02/08/2026
Anyone who's been a patient in my practice long enough has likely heard my spiel on low-dose naltrexone. In response to a patient question online, I put together this little story with the help of GPT. It's a great origin story for this therapy, so I wanted to share it here: Low-Dose Naltrexone (LDN) for CRPS — where did this idea even come from?
CRPS is one of the most frustrating pain conditions we treat. Historically we’ve thrown *everything* at it: nerve blocks, ketamine, spinal cord stimulators, opioids, PT, desensitization… and still many patients struggle.
So how did a tiny dose of an addiction medication end up in the CRPS conversation?
Here’s the real origin story 👇
For years, chronic pain was thought of mainly as a *nerve problem*. But in the late 1990s–2000s, pain research started shifting toward something bigger: the immune system inside the nervous system.
Meet the microglia.
Microglia are immune cells living in the brain and spinal cord. When they get activated, they release inflammatory chemicals that amplify pain signals and drive central sensitization — the “volume k**b stuck on high” phenomenon.
CRPS started looking less like a simple nerve injury and more like a **neuro-immune disorder**.
Researchers found evidence of:
• Elevated inflammatory cytokines
• Glial activation in the spinal cord
• Small fiber neuropathy + immune involvement
• Autoantibodies in some patients
• Post-traumatic and post-viral triggers
In other words, CRPS checked *all* the neuroinflammation boxes.
Then came the surprise discovery.
Around the mid-2000s, researchers realized that naltrexone — the medication used at high doses to block opioids and alcohol — does something completely unrelated to addiction treatment.
It blocks a receptor on microglia called **TLR4**.
TLR4 is basically a “danger alarm” switch for the nervous system. When it’s activated, microglia release inflammatory chemicals that worsen pain, allodynia, fatigue, and hypersensitivity.
Even more interesting: opioids can *activate* TLR4 and worsen central sensitization over time. Naltrexone does the opposite.
So suddenly researchers had a cheap, generic drug that might calm neuroinflammation.
Enter CRPS.
Around 2013, a Stanford group treated a couple of severe, treatment-resistant CRPS patients with **low-dose naltrexone** (typically 1–4.5 mg instead of the usual 50 mg). These were patients who had already failed major therapies.

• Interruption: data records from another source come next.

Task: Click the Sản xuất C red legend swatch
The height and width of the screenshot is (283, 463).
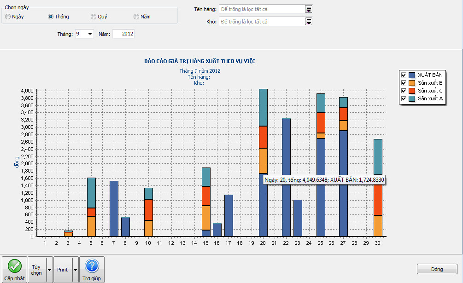Action: [412, 91]
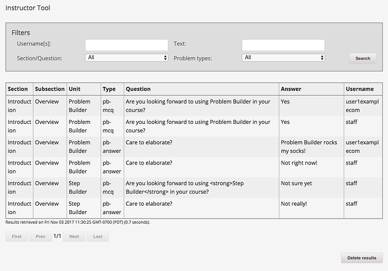Click the Answer column header

click(291, 89)
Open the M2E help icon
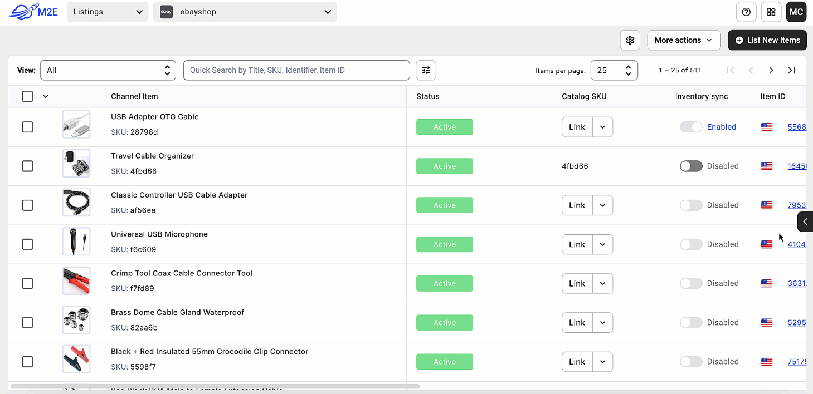 [x=746, y=12]
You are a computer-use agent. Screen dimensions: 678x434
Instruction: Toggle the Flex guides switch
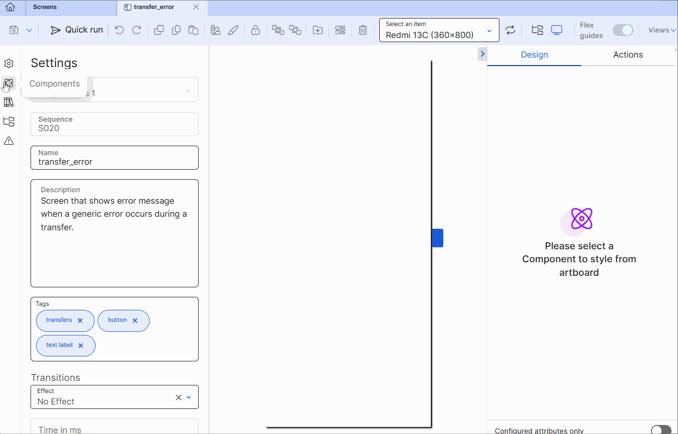623,30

They improved — significantly.
Those case reports spread fast through pain medicine because CRPS is notoriously difficult to treat and options are limited.
Since then, many clinicians have quietly tried LDN off-label in CRPS.
What’s interesting is that it doesn’t behave like a typical pain medication.
It doesn’t work overnight.
It doesn’t feel like a painkiller.
Instead, patients often describe gradual, global improvements over weeks:
• Less allodynia
• Reduced burning pain
• Improved sleep and fatigue
• Decreased “sickness behavior”
• Better temperature/color changes
• Gradual functional gains
It behaves more like a **disease-modifying modulator** than an analgesic.
The leading theory today:
LDN may help CRPS primarily by calming neuroinflammation and reducing central sensitization. A secondary theory is that brief opioid receptor blockade triggers a rebound increase in natural endorphins.
The evidence is still evolving (because it’s cheap and off-patent, so large trials are limited), but in real-world pain medicine, CRPS has become one of the conditions where LDN is most commonly considered.
Medicine often advances this way: observation → mechanism → early studies → clinical adoption.
LDN in CRPS is a perfect example of that path.